As humans are living longer, new treatments appear, and more people develop chronic (long-term) diseases, health costs are soaring to the point of pushing 100 million people each year into poverty globally, especially among those who have to pay directly for health services, according to this year’s World Health Report by the World Health Organization (WHO). Even industrial nations with a tradition of universal health care cover are finding their resources stretched to the limit.

Dr Margaret Chan, Director-General of WHO, said:

    “No one in need of health care should have to risk financial ruin as a result. The report sets out a stepwise approach. We encourage every country to act on this and do at least one thing to improve health financing and increase health coverage over the coming year.”

WHO says more money needs to be raised for health, it needs to be raised in a fairer way, and then spent more efficiently.

Redirecting public funds – In some cases WHO believes national governments may be able to direct more funds towards health. Since the year 2000 pledge by African leaders to aim for a 15% of government spending to go on health, Liberia, Ruwanda and the Rep. of Tanzania have reached the target. An extra $15 billion for health could be raised if the 49 poorest countries on the globe upped their health spending to 15% of government expenditure – doubling existing resources for those countries.

Efficient tax collection – Indonesia is an example of a country that managed to raise 10% more tax by making its collection process more efficient. New sources of tax revenue can be found, such as for currency transactions and VAT (value added tax, sales tax). Ghana increased VAT by 2.5% to partly pay for its national health insurance program. A 50% rise in tobacco tax among 22 low-income countries could raise a further $1.42 million. If India placed just 0.005% tax on foreign exchange transactions it would raise over $370 million every year.

International cooperation – if all donors did what Norway does, allocate 0.7% of its GDP (gross domestic product) to official development assistance, by the year 2015 3 million more lives would be saved.

*Stored data entries*
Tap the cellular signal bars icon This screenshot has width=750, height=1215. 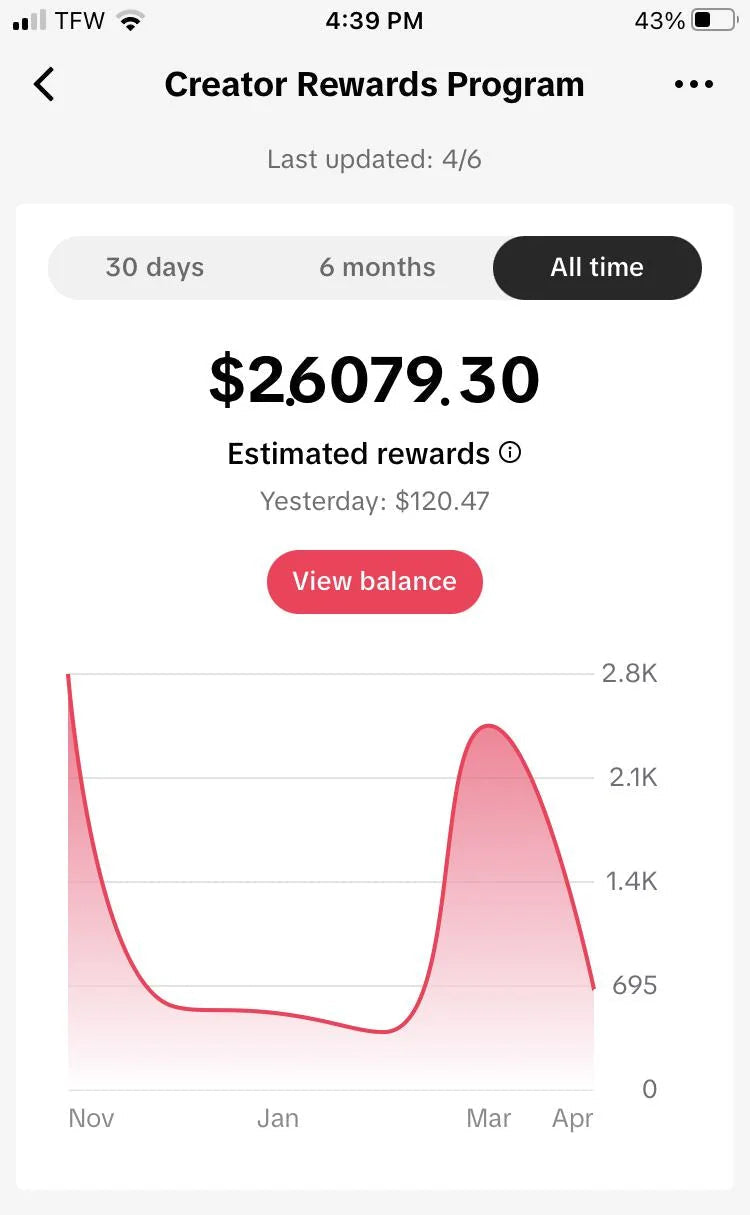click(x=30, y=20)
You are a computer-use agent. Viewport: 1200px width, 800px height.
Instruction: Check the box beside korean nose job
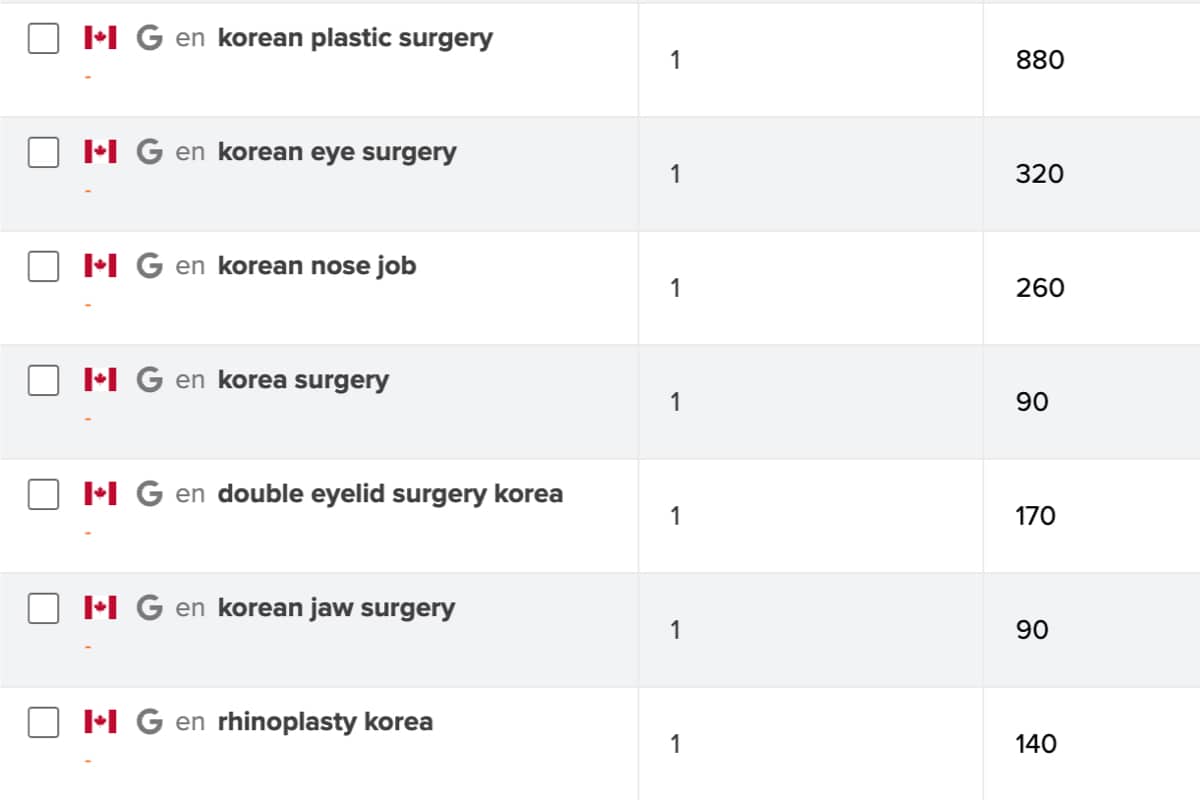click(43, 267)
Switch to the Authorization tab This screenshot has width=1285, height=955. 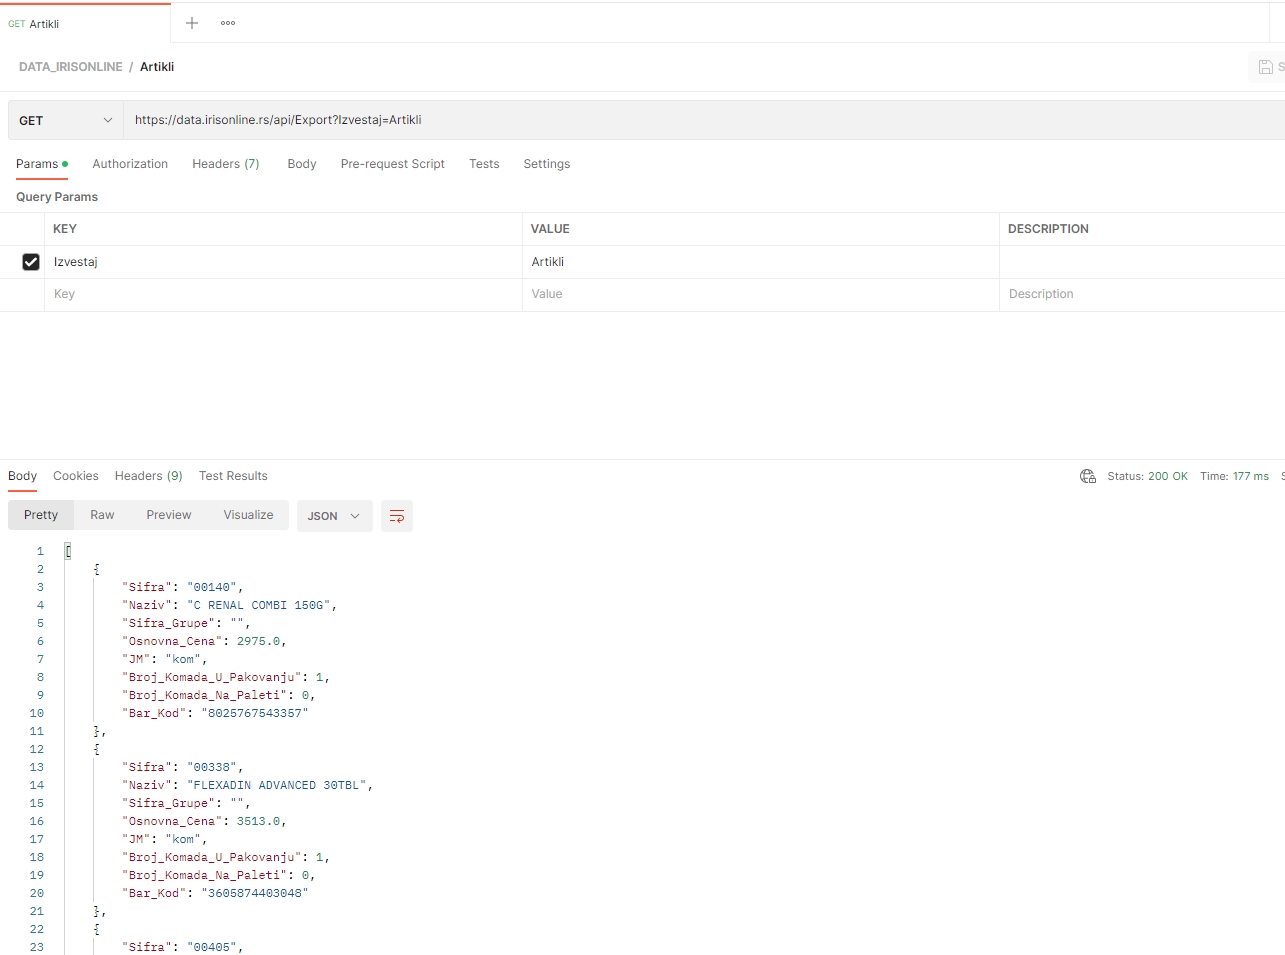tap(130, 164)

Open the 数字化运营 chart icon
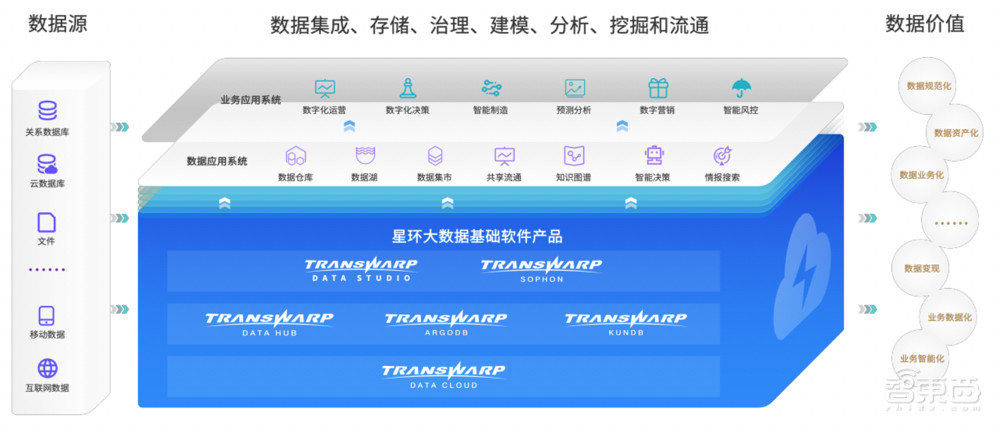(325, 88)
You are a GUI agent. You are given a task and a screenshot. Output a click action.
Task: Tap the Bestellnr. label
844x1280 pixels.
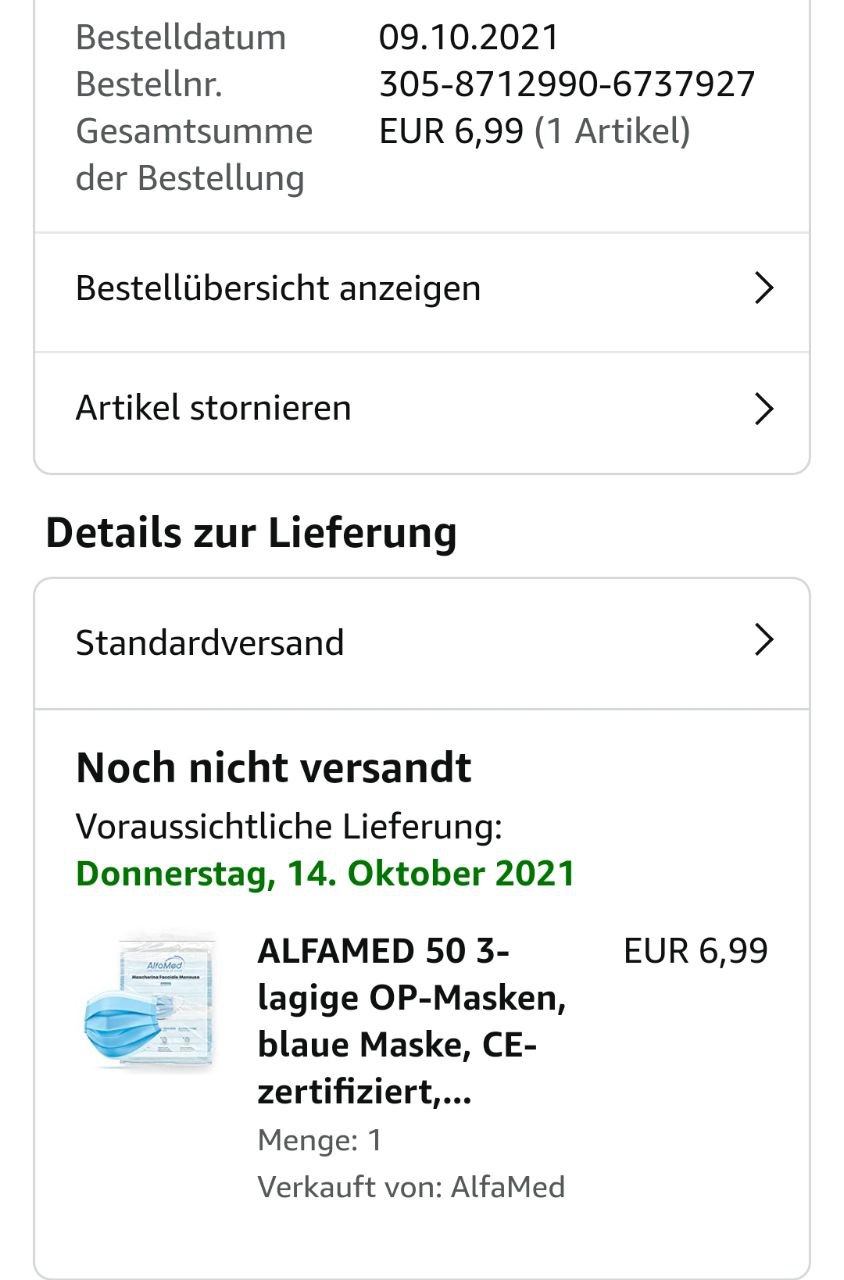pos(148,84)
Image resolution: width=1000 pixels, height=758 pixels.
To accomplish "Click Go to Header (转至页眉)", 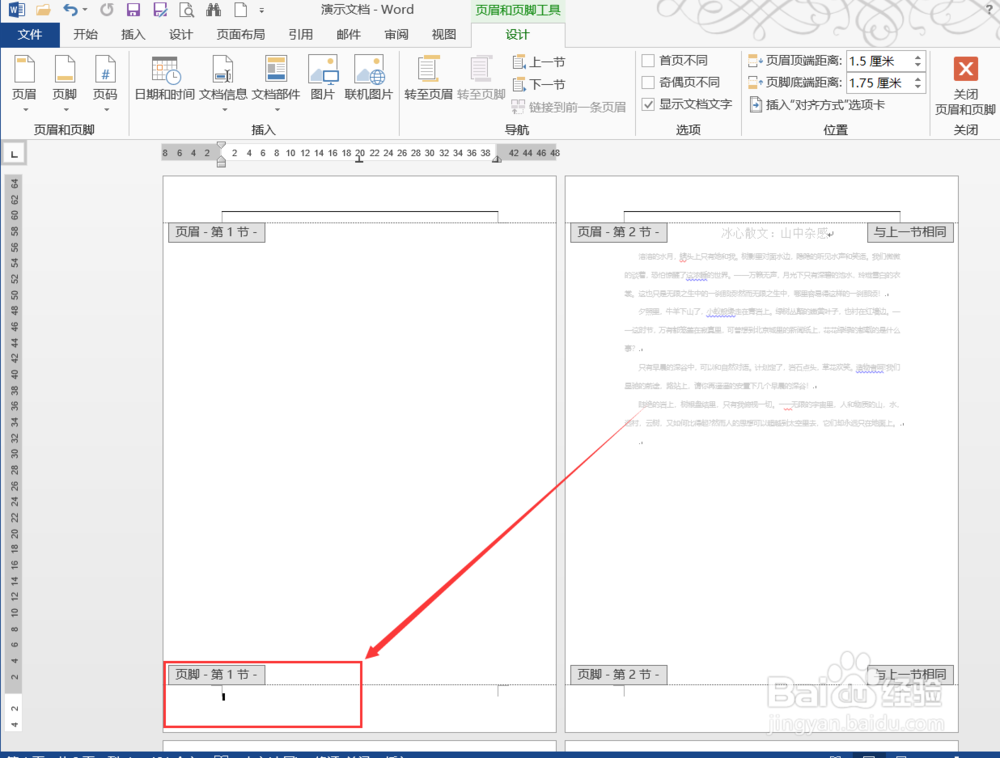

*Tasks and exercises*
1 – Update the passage on health financing from the words "Efficient tax collection" through "would be saved.", replacing "Ghana" with "Kenya".
2 – Go on with the passage on health financing after its last sentence.

*Per-task outputs*
1 –
Efficient tax collection – Indonesia is an example of a country that managed to raise 10% more tax by making its collection process more efficient. New sources of tax revenue can be found, such as for currency transactions and VAT (value added tax, sales tax). Kenya increased VAT by 2.5% to partly pay for its national health insurance program. A 50% rise in tobacco tax among 22 low-income countries could raise a further $1.42 million. If India placed just 0.005% tax on foreign exchange transactions it would raise over $370 million every year.

International cooperation – if all donors did what Norway does, allocate 0.7% of its GDP (gross domestic product) to official development assistance, by the year 2015 3 million more lives would be saved.

2 –
Financial barriers to obtaining care must be removed. Japan, and some other nations have managed to make sure health services are available to every one of their citizens by reducing dependence on direct, out-of-pocket payments, and raising pre-payments, mainly via taxes, insurance or a combination of both. The moneys are collected into a pool, so that that financial burden is not borne just by those who become ill. Most western European countries use this model. Mexico, Rwanda, Thailand, Chile, and Turkey are well on the way to emulating these countries. According to WHO, Brazil, Costa Rica, Ghana, China, the Republic of Moldova and Kyrgyzstan have taken steps in the same direction.

WHO believes that if money were spent more efficiently, global health care cover would increase by between 20% to 40%.

Buying medications – France’s strategy is to use generic drugs when possible, saving approximately $2 billion kn 2008.

Hospitals – hospitals take up over half of all government health care spending. Up to $300 billion is lost each year due to hospital inefficiency. A productivity boost of 15% in hospitals could be achieved if an efficiency drive were implemented, WHO argues.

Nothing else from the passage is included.